ソース システムでの変更検出メカニズムは、レコードがいつ挿入、更新、または削除されたかを特定するために重要です。 SQL Server などのソース システムでのデータ追跡を管理するには、変更データ キャプチャ (CDC)変更追跡トリガーの機能をすべて利用できます。

ファクト テーブルを読み込む

例として、データ ウェアハウスに Fact_Sales テーブルを読み込む場合を考えてみましょう。 このテーブルの FactKeyDateKeyProductKeyOrderIDQuantityPriceLoadTime などの列には、売上トランザクション データが含まれています。

OLTP システムに、OrderIDOrderDateProductIDQuantityPrice の各列を含むソース テーブル Order_Detail があるとします。

次の T-SQL スクリプトの例は、Fact_Sales テーブルを読み込みます。

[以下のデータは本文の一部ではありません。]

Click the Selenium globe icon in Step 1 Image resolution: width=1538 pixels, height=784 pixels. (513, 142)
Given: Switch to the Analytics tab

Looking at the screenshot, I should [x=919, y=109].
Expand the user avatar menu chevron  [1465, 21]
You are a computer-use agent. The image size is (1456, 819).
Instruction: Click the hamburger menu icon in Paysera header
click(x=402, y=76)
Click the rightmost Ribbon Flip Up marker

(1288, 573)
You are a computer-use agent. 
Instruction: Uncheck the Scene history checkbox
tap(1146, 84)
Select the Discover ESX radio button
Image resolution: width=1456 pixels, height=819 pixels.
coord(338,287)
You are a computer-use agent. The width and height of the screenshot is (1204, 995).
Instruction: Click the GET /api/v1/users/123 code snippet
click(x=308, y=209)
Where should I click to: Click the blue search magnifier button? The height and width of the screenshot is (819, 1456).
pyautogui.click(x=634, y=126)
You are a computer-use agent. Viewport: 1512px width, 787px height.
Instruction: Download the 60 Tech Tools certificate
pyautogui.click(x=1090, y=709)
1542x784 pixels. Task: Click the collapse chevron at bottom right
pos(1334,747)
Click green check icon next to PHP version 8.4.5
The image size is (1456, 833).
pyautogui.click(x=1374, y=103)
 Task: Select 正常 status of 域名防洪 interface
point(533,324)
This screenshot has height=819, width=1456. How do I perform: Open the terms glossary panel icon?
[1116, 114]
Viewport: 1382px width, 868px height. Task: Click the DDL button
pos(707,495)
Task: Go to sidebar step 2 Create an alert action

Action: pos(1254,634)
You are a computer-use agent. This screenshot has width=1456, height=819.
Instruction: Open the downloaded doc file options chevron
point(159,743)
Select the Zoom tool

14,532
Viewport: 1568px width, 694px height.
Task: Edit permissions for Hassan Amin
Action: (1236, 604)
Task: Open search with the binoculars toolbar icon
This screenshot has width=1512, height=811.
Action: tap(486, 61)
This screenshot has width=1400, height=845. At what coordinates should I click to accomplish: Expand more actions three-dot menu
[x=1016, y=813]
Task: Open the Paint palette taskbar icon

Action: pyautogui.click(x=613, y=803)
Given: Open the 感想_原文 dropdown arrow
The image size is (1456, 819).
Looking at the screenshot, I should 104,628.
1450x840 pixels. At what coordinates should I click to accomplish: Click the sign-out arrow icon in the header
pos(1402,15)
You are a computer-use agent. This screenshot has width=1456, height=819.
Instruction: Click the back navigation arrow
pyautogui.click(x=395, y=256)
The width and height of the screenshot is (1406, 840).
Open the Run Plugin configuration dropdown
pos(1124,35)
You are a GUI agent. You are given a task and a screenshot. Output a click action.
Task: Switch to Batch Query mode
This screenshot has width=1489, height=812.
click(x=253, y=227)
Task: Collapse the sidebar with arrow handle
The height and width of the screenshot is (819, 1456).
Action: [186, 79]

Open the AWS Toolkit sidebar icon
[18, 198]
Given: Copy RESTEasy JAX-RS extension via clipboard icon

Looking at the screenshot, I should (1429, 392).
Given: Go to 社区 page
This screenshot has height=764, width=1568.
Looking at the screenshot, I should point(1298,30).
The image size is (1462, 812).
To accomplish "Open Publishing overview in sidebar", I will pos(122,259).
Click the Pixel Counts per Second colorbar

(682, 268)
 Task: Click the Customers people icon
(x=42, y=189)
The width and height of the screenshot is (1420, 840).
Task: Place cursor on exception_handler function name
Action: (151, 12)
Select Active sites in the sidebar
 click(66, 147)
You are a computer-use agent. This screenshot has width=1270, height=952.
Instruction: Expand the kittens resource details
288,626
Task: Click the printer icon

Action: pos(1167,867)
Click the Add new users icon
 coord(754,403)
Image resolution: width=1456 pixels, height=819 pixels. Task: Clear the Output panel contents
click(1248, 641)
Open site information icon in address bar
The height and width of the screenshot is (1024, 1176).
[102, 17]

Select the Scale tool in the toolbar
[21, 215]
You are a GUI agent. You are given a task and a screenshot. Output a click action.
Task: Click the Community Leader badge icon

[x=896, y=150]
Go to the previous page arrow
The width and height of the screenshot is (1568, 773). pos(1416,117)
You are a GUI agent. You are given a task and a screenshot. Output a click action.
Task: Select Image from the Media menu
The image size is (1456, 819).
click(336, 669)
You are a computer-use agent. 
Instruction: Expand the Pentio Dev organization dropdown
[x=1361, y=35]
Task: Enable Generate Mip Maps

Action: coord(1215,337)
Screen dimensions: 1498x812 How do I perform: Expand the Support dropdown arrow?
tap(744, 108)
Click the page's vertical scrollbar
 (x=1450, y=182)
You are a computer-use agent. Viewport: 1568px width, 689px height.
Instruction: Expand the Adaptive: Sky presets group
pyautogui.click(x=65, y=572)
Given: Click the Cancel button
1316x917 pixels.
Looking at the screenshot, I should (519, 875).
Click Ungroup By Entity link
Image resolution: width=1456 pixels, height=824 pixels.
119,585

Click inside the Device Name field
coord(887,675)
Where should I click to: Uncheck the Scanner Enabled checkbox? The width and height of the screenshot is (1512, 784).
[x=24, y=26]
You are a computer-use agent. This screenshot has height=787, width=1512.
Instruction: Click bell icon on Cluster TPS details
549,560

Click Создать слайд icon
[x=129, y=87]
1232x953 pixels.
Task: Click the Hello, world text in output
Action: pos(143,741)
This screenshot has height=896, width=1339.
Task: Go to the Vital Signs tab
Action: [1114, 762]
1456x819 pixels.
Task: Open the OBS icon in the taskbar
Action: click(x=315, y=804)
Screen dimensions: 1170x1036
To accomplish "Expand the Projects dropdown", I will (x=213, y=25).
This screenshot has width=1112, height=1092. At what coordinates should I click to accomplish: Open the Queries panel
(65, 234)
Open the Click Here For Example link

-- Lookup keys in dimension tables
INSERT INTO Fact_Sales (DateKey, ProductKey, OrderID, Quantity, Price, LoadTime)
SELECT d.DateKey, p.ProductKey, o.OrderID, o.Quantity, o.Price, GETDATE()
FROM Order_Detail o
JOIN Dim_Date d ON o.OrderDate = d.Date
JOIN Dim_Product p ON o.ProductID = p.ProductID;

この例では、JOIN 操作を使って、Dim_Date テーブルと Dim_Product テーブルでそれぞれ値 DateKeyProductKey を検索し、Fact_Sales テーブルにデータを挿入します。 ただし、読み込みプロセスの複雑さは、データの量、変換要件、エラー処理、スキーマの違い、パフォーマンスなど、いくつかの要因に依存することに注意することが重要です。